В городе звонили к вечерне.
Наши друзья вышли из комнаты. Пан Скшетуский отправился в костел, пан Зацвилиховский в церковь, а пан Заглоба к Допулу на Дзвонецкий угол.
Было уже темно, когда они сошлись снова у Тасминской пристани. Люди пана Скшетуского были уже в байдаках; гребцы еще вносили в лодки разные пожитки. С реки дул холодный ветер, и ночь не обещала быть погожей. Около костра, разведенного на берегу, река отсвечивала кровавым отблеском и, казалось, со страшной скоростью стремилась куда-то в неведомую темную даль.
– Ну, счастливый путь! – сказал хорунжий, дружески пожимая руку Скшетуского. – Смотрите, держите ухо востро!
– Я буду осторожен. Даст бог, скоро увидимся.
– Увидимся, да только разве в Лубнах или в княжеском лагере.
– Вы окончательно решили идти под хоругви князя?
Зацвилиховский поднял руки кверху.
– Что ж делать? Если война, то война!
– Vive valeque![32] – вдруг закричал Заглоба. – А если течение занесет вас в Стамбул, пан Скшетуский, то кланяйтесь султану. Впрочем, черт с ним! Что за мед был у вас! Брр! Экий холод!
– До свиданья!
– До свиданья!
– С Богом!
Весла заскрипели и упали в воду; байдаки поплыли. Огонь на берегу начал мало-помалу уменьшаться. Долгое время Скшетуский еще видел величественную фигуру хорунжего, и какая-то грусть сжала ему сердце. Теперь его несет течение, несет, отдаляет от любящих сердец, от милой… несет неумолимо, как судьба, в дикие страны, во мрак…
Вот и устье Тасмина, и Днепр.
Ветер свистел, весла монотонно скрипели. Гребцы затянули унылую песню.
Скшетуский закутался в бурку и улегся на дно лодки. Он начал думать о Елене, о том, что она еще до сих пор не в Лубнах, что Богун остался, а он уезжает. Грустным думам пана Скшетуского вторило и завывание ветра, и плеск воды, и скрип весел, и песни гребцов, но усталость брала свое, и он заснул.
IX
На другой день он проснулся бодрым, здоровым и веселым. Погода была чудесная. Легкий и теплый ветерок еле-еле волновал зеркальную гладь полноводной реки.

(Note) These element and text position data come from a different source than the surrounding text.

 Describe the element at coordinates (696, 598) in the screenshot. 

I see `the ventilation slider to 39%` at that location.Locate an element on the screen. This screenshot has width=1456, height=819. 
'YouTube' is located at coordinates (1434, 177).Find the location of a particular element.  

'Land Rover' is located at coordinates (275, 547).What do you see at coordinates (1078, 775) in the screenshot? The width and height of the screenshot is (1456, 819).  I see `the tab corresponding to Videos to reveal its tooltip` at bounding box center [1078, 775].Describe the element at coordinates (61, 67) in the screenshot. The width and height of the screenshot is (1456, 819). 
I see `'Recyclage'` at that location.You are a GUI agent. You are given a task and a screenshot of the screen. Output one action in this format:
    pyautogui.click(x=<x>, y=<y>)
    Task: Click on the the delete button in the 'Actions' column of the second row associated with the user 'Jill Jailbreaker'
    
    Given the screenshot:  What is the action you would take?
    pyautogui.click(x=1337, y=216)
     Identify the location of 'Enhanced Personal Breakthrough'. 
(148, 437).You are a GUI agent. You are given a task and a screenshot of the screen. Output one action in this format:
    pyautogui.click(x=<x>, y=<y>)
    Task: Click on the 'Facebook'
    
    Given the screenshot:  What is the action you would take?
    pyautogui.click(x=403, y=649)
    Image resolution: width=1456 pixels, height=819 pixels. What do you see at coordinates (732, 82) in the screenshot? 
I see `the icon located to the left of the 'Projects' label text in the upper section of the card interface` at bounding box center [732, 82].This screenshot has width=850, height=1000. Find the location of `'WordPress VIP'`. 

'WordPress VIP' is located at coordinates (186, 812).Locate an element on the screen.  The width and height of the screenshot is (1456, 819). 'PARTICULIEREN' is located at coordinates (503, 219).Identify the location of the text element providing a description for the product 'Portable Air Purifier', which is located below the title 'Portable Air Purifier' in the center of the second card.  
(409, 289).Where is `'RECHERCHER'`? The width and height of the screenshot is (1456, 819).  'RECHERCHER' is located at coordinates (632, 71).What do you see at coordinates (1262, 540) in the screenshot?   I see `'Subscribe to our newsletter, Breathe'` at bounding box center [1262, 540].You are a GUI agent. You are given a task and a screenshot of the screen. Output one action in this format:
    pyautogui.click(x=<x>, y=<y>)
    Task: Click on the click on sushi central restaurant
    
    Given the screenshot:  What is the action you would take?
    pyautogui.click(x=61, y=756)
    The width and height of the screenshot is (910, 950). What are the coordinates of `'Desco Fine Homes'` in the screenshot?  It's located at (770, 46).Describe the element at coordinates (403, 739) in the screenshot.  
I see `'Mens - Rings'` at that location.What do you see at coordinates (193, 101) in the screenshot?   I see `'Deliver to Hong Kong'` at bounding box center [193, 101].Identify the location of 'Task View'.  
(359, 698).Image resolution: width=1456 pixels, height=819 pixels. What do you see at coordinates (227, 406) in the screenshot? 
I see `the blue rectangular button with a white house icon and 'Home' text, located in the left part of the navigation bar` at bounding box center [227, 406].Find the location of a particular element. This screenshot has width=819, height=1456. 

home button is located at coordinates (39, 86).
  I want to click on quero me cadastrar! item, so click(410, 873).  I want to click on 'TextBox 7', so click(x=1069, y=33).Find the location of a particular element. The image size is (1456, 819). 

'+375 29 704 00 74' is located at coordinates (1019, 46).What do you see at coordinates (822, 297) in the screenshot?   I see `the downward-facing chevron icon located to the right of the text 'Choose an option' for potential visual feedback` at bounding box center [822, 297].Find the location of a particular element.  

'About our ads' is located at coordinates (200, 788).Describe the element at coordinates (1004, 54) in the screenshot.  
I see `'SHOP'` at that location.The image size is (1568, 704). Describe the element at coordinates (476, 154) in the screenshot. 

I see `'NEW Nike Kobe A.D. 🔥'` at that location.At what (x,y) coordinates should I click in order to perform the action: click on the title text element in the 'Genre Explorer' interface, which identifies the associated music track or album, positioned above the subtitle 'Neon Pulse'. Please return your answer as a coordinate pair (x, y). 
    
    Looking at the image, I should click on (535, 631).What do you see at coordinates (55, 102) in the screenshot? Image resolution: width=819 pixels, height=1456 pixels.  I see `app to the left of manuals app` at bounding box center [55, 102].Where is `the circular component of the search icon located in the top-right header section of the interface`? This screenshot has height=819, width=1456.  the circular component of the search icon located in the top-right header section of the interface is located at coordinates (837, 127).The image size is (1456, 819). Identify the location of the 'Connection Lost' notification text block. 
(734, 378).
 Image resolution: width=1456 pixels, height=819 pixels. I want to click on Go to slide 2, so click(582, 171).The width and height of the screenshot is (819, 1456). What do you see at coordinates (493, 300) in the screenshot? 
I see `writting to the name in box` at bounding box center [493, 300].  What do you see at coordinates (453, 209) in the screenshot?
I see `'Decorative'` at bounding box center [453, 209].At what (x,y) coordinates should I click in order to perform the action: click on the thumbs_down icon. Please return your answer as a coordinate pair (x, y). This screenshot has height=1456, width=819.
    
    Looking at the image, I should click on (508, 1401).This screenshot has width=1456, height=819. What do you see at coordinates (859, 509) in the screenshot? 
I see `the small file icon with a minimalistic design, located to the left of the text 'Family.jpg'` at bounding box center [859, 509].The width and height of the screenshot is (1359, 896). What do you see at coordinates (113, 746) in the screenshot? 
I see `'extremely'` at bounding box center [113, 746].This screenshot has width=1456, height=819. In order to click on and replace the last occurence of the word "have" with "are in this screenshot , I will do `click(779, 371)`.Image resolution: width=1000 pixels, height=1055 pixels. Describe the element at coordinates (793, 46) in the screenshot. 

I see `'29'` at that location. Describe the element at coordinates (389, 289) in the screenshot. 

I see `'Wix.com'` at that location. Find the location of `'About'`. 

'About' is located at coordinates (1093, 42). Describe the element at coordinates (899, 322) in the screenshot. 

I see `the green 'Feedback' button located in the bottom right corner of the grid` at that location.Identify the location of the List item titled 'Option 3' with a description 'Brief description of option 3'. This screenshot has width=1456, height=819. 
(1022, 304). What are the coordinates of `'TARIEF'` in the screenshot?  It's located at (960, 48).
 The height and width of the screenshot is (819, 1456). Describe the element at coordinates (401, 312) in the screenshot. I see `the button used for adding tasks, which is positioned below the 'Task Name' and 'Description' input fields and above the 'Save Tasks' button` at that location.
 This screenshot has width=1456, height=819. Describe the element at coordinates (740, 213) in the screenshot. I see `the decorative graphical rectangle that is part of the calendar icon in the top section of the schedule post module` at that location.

Далекие туманные берега сливались с равниной вод в сплошную широкую, бескрайнюю равнину. Жендзян проснулся, протер глаза и испугался: вода и вода кругом, ничего не видно, кроме нее.
– О господи! Неужто мы уж на море?
– Это не море, а большая река, – успокоил его Скшетуский, – а берега ты увидишь, когда спадет туман.
– Ведь этак мы в Туретчину скоро приплывем!
– И приплывем, если прикажут. Да ведь мы не одни, оглянись вокруг. Действительно, вокруг виднелось несколько десятков байдаков, домбазов и узких черных казацких челноков, называющихся обыкновенно чайками. Одни стремительно неслись вниз по воде, другие тяжело поднимались на веслах и парусах вверх по течению. Одни везли рыбу, воск, соль и сушеную вишню в прибрежные города, другие возвращались назад в Кудак с запасами провианта, третьи спешили с разными товарами, которые находили сбыт на Крамном базаре в Сечи. От устья Псела днепровские берега являли собой совершенную пустыню, изредка белели казацкие зимовники, и река была единственной дорогой, соединяющей Сечь с остальным миром; оттого и движение по ней не прекращалось, особенно во время половодья, когда судам не надо было бояться даже порогов, за исключением Ненасытца.
Наместник с любопытством оглядывался вокруг, а между тем его байдаки быстро мчались в Кудак. Туман опустился ниже, и берега явственно обрисовывались на голубом фоне неба. Над головами путников проносились миллионы водяных птиц: пеликанов, диких гусей, уток и чаек; в прибрежных камышах шла такая возня и слышался такой шум, что можно было подумать, что птицы затеяли войну между собой. За Кременчугом берега значительно понизились.